Позитивная оценка тезиса парадоксальным образом исходит из чисто негативного суждения о том, что «наука не представляет особой ценности для христианского богословия». В самом деле, если исключить взаимодействие между наукой и богословием, это в свою очередь предотвращает конфликт между ними. Дальнейший смысл тезиса может состоять в том, что эту формулу можно обратить, и тогда получится: христианское богословие не представляет особой ценности для науки. К счастью, такая обратная формула невозможна, поскольку хорошо известно, что научные теории глубоко укоренены в метафизических верованиях, которые близки богословским принципам264.

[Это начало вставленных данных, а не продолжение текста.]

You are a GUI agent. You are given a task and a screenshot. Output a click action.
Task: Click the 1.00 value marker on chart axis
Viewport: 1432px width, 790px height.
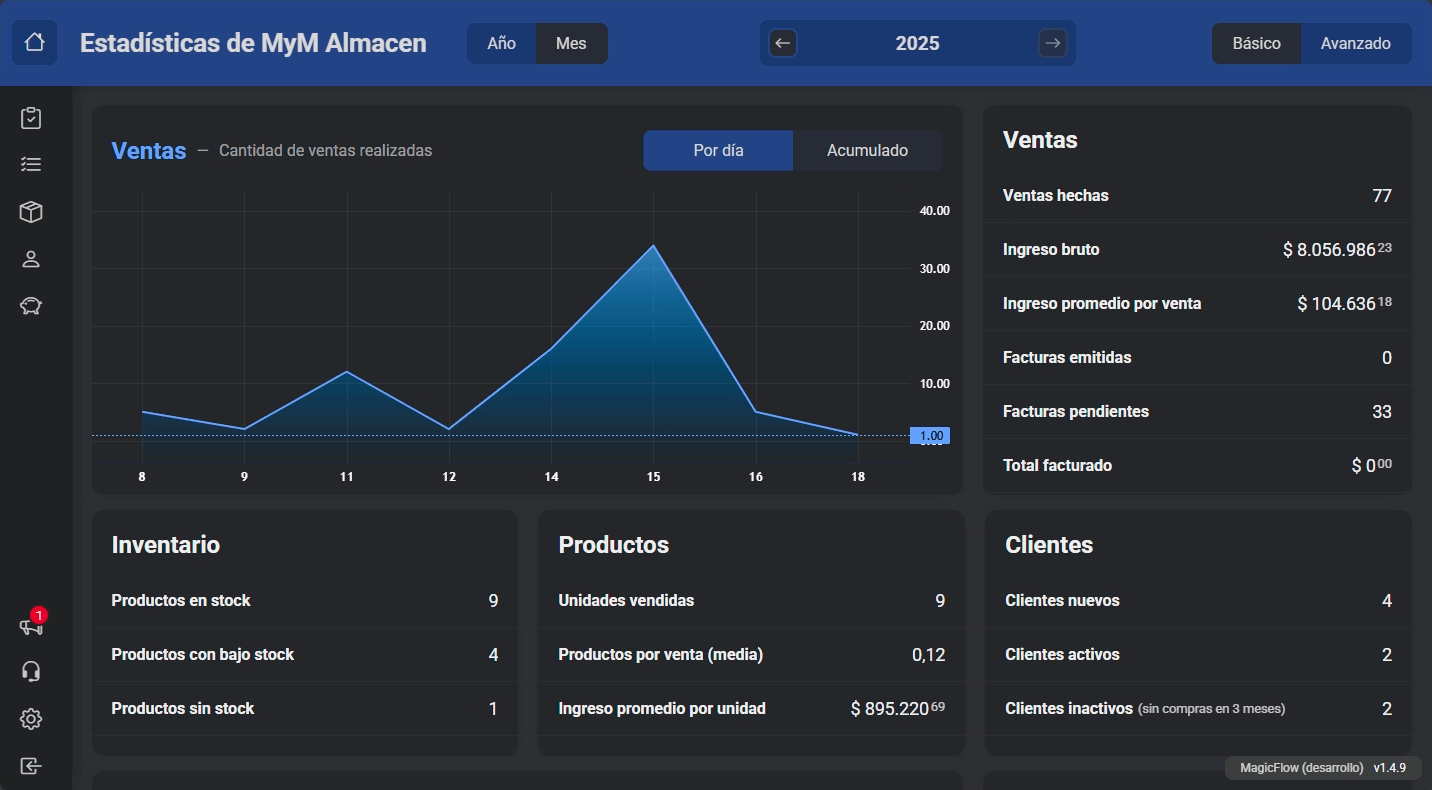coord(930,436)
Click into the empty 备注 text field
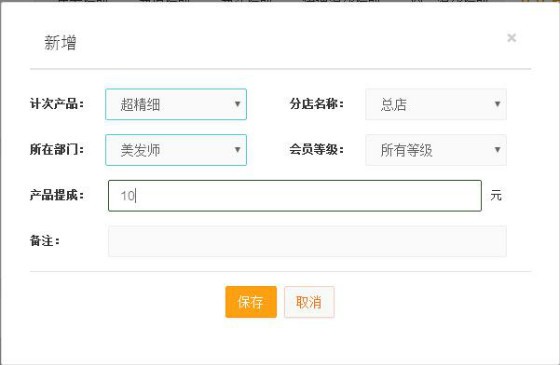The width and height of the screenshot is (560, 365). [307, 241]
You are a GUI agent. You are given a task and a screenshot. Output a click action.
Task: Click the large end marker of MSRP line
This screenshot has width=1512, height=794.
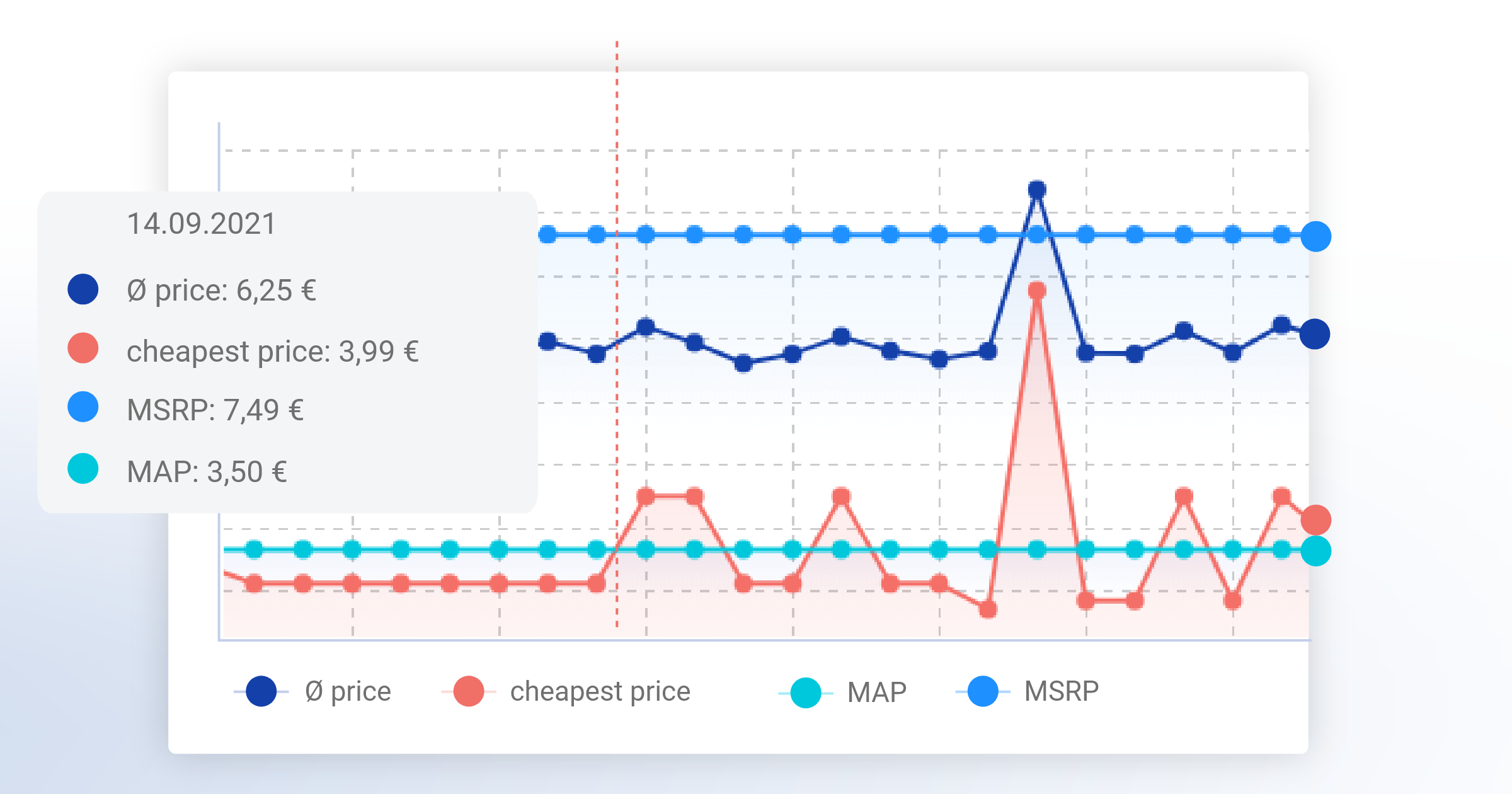(x=1316, y=236)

Антитезис в своем позитивном утверждении о том, что христианское богословие вполне допускает любую научную теорию мироздания, фактически подразумевает то, что нет никакой существенной разницы между разными ответвлениями науки по отношению к богословию: все они, когда сравниваются с богословием, абсолютно равноценны (это напоминает наш предыдущий вывод о том, что не существует такой философской системы, которая в отношении к христианской вере подходила бы лучше, чем какая-либо другая). Все науки имеют общий принцип (логос, то есть лежащий в их основе принцип их действия, структуры, предмета, представляющего интерес). Этот принцип можно сформулировать так: все разнообразие научных исследований имеет сходное отношение к богословию, – богословие вполне допускает любое научное исследование. Или, другими словами, все многообразие наук имеет общее метафизическое основание (монизм), которое делает их равнозначными по отношению к богословию (которое в нетривиальном смысле дуалистично по существу). Существование этого принципа делает невозможным обратную формулировку тезиса (то есть утверждение о том, что богословие не представляет особой ценности для науки), ибо логос науки состоит в том, что наука укоренена в философии и богословии (ученые могут размышлять о мире потому, что мир наделен даром постижимости, и люди имеют доступ к нему через dianoia и nous).

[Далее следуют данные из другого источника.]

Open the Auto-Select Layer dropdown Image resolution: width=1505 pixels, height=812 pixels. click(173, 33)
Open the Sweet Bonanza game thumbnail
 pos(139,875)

Теперь становится понятно, что антиномия, сконструированная на основе цитат из книги Лосского, – это не совсем антиномия в классическом виде, как антиномии Канта, например. Между тезисом и антитезисом имеется асимметрия, основанная на разных онтологических посылах. Тезис можно истолковать так, что предметная область, где наука и богословие могли бы встретиться, отсутствует. В математических символах тезис можно записать таким образом: Н Ո Б = 0. Антитезис в символической форме можно записать как предположение: Н U Б = Б, то есть предмет изучения богословия шире, чем предмет изучения науки; область науки является подмножеством области богословского исследования и в онтологическом, и в эпистемологическом смыслах. Теперь легко заметить и формальное противоречие между тезисом (Н Ո Б = 0) и антитезисом (Н U Б = Б). Заблуждение проистекает из неправильного вывода о том, что тезис подразумевает, что наука и богословие оперируют в двух четко очерченных областях, разных не только методологически, но и онтологически. Антитезис показывает, что это неправильно, ибо объясняет, что онтологические посылки и науки, и богословия хотя и различны, но не исключают взаимодействия между ними, так как предметная область науки не выходит за пределы области богословия, но является лишь подмножеством последнего. Это означает, что правильно символически изобразить тезис можно так: Н Ո Б = Н, поскольку это устранит противоречие с антитезисом H U Б = Б. И тезис, и антитезис приводят нас к простой формуле: богословие включает в себя науку и эпистемологически, и онтологически: Н ϵ Б.
Антиномия, построенная на отрывке из книги Лосского, теперь устранена: мы обнаружили правильное значение онтологических посылок, подразумеваемых в утверждениях Лосского. Можно переформулировать эту антиномию в такое «утверждение-антитезу»:
Тезис: Наука не представляет особой ценности для христианского богословия в том смысле, что ее предметная область уже, чем область богословия, и наука не может повлиять на богословие, имеющее дело с «вещами», выходящими за рамки научных исследований.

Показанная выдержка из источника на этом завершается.